Just as classical Olympic competitions prepared citizens for the challenges of their era, the European Air Defense Robotics Olympiad prepares future generations to build a safer and more resilient society in the age of autonomous systems.
Technology alone cannot guarantee security.
Knowledge, responsibility, and cooperation must become part of the defense system itself.
Competition Infrastructure and Educational Environment
The European Air Defense Robotics Olympiad (EADRO) uses existing public and educational infrastructure as a living laboratory for science, engineering, and civic innovation.
1. Stadium Arena
Traditional sports stadiums become robotics arenas.
They provide:
safe spectator zones;
competition fields for autonomous ground robots;
controlled airspace for aerial robotics;
broadcasting and public engagement facilities.
The stadium becomes a modern technological equivalent of the ancient Olympic arena.
2. Open Innovation Fields
Prepared outdoor areas allow participants to test:
autonomous navigation;
obstacle avoidance;
environmental monitoring;
search-and-rescue scenarios;
infrastructure protection missions.
These spaces simulate real-world conditions rather than laboratory environments.
3. Water Robotics Zones
Lakes, harbors, rivers, and coastal facilities provide dedicated areas for:
Surface Robotics
autonomous boats;
environmental monitoring vessels;
rescue support platforms;
infrastructure inspection systems.
Underwater Robotics
remotely operated vehicles (ROVs);
autonomous underwater vehicles (AUVs);
underwater mapping systems;
ecological monitoring robots.
4. Integrated Multi-Domain Challenges
Future competitions combine:
air systems,
land systems,
surface water systems,
underwater systems.
Teams learn to coordinate multiple robotic platforms within a single mission.
Example Scenario
A competition challenge may require:
Aerial robots to identify an emergency zone.

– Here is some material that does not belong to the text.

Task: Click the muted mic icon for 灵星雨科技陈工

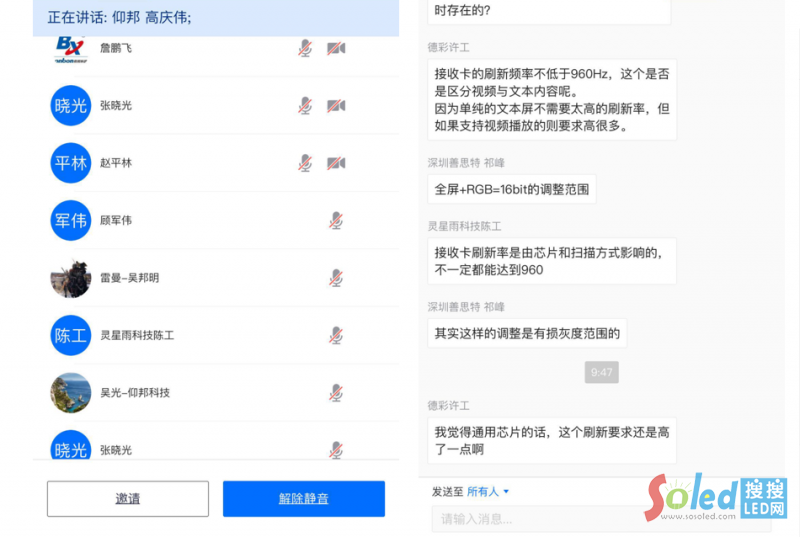Action: point(336,335)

Ground robots to deliver equipment.
Surface vessels to transport supplies.
Underwater robots to inspect critical infrastructure.

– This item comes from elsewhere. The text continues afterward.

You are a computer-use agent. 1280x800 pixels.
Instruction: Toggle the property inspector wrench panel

Teams to explain their solutions to citizens, educators, and judges.
Educational Value
Participants develop competencies in:
robotics,
AI,
engineering,
environmental sciences,
communication,
public safety,
systems thinking,
interdisciplinary teamwork.
Long-Term Vision
EADRO aims to transform existing sports and public infrastructure into permanent centers for technological education, civic resilience, and international cooperation.
The future Olympic arena is not limited to physical strength alone.
It becomes a place where knowledge, creativity, responsibility, and technological innovation work together to protect society and improve quality of life.